▶ _Problem statement_: Which lines of the material below contain the string "coordinates"? List each of them in full.

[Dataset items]
----------

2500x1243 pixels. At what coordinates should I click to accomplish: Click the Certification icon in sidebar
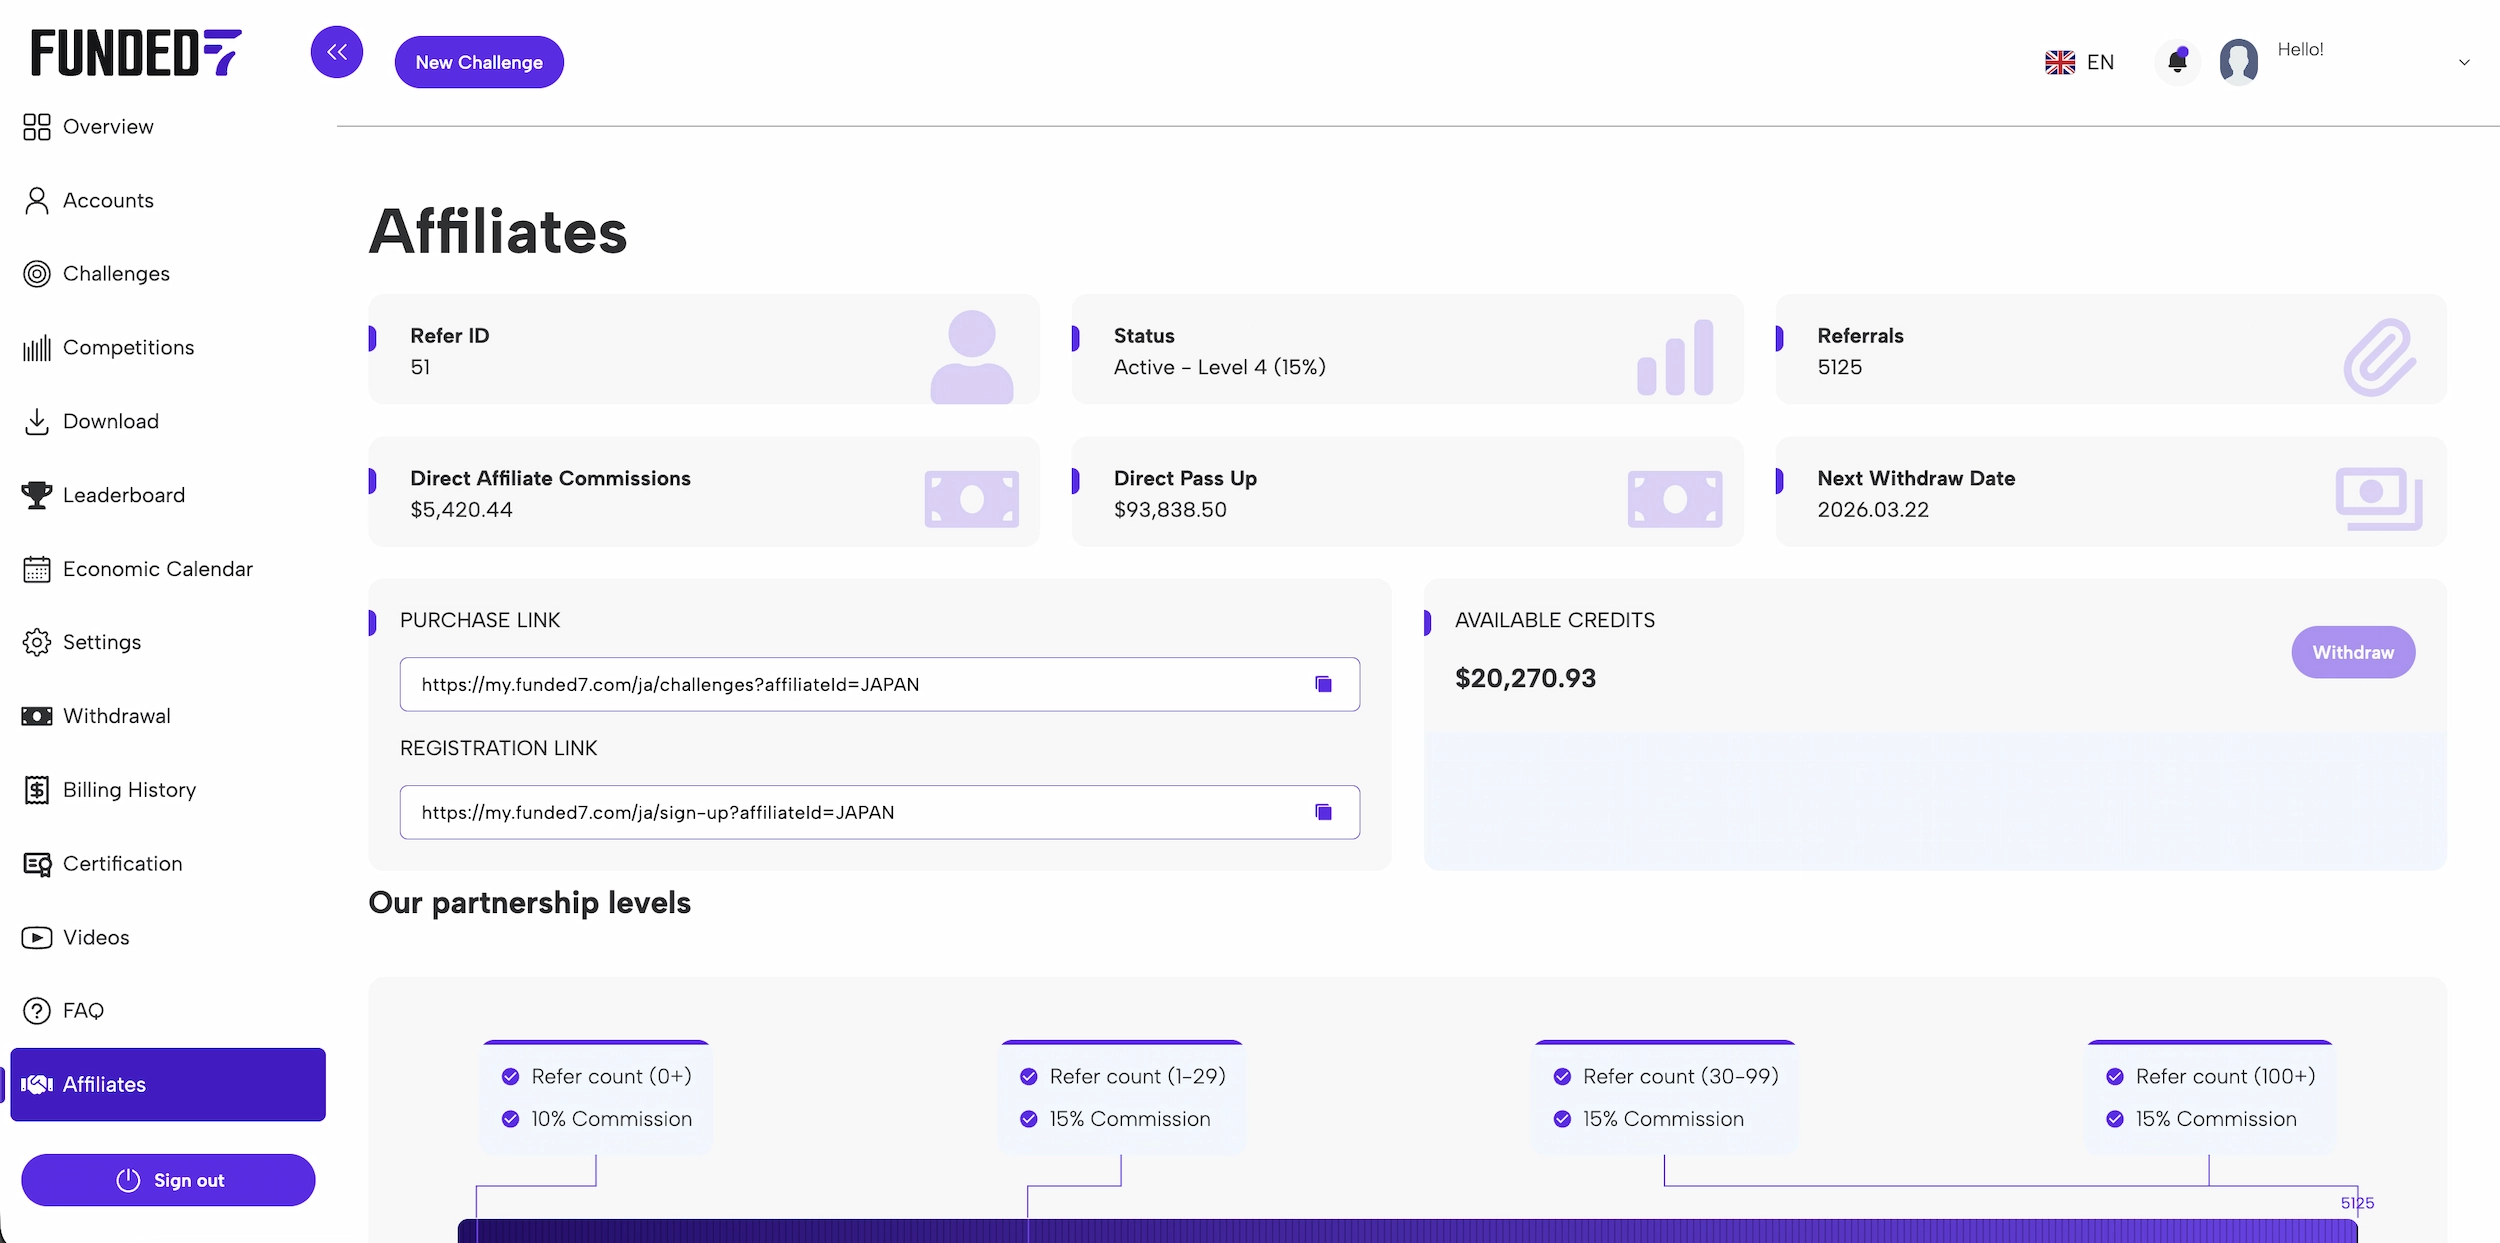click(37, 864)
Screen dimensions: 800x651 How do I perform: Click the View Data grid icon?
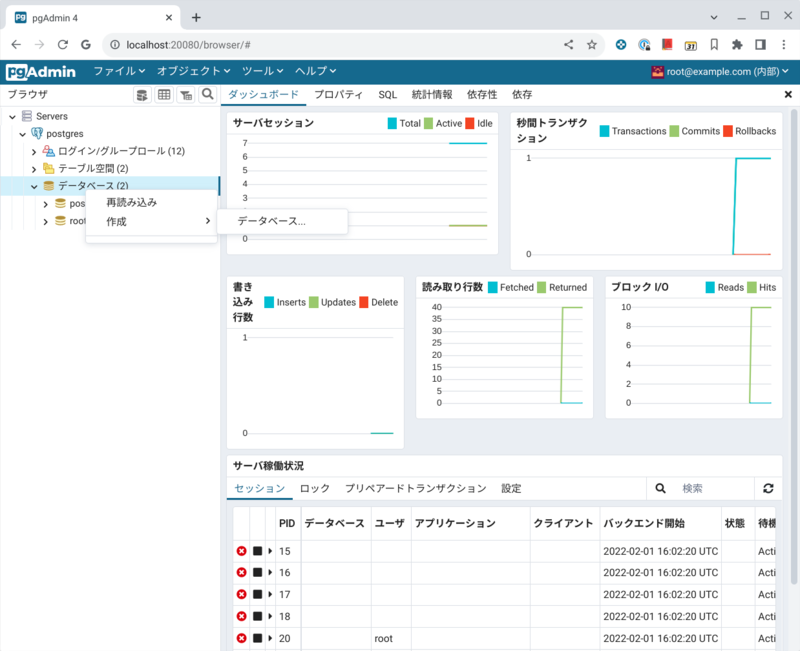(x=164, y=95)
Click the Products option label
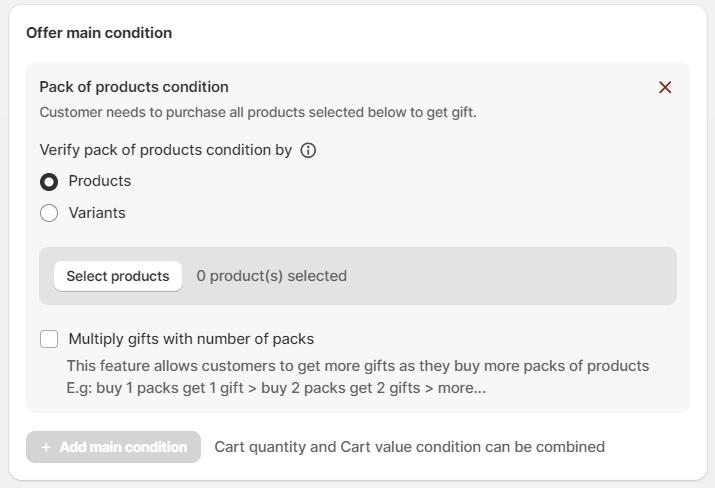The height and width of the screenshot is (488, 715). 100,181
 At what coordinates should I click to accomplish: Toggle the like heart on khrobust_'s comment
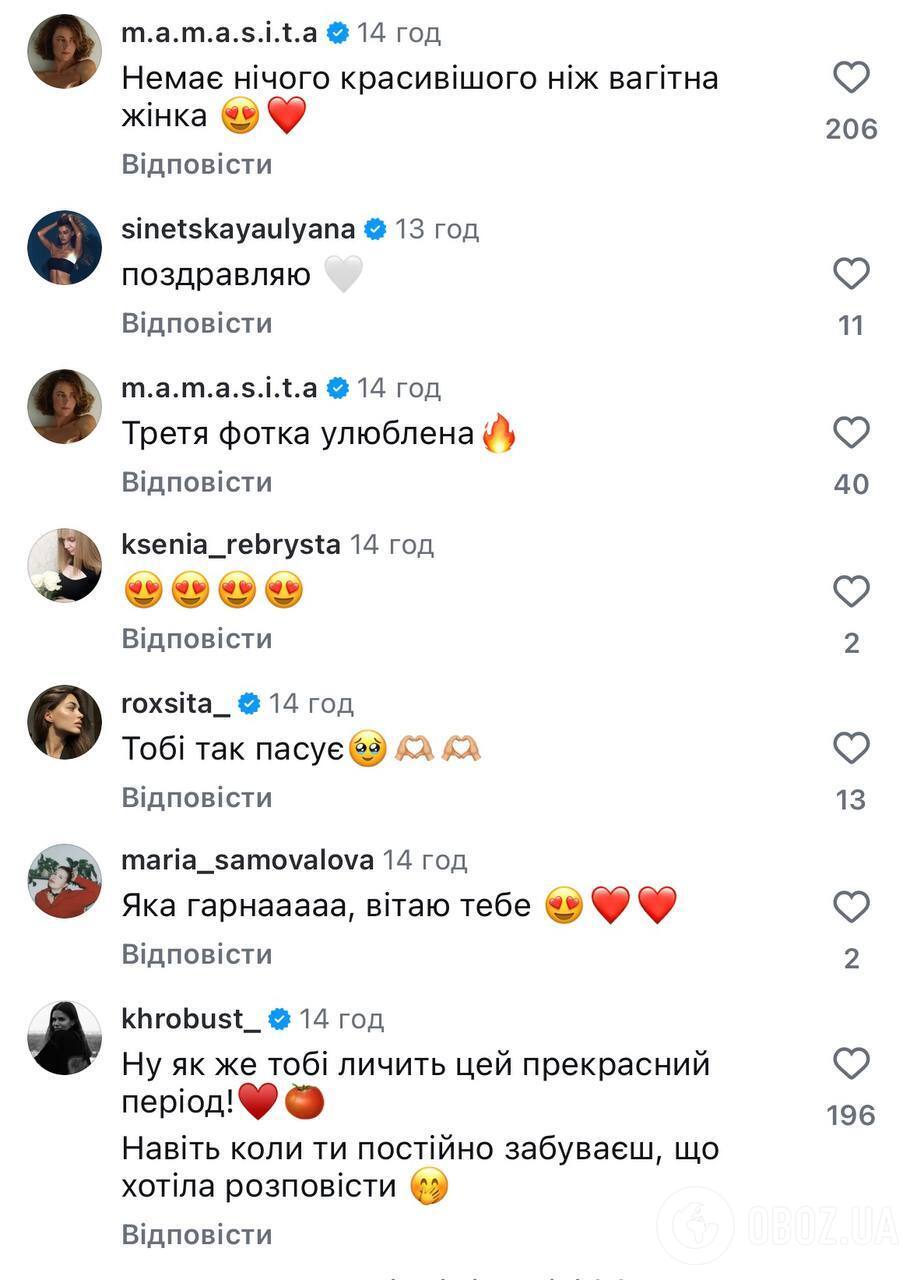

----------

▶ _Solution to the exercise_:
2500x1243 pixels. At what coordinates should I click to accomplish: Click the Certification icon in sidebar
 At what coordinates should I click to accomplish: Toggle the like heart on khrobust_'s comment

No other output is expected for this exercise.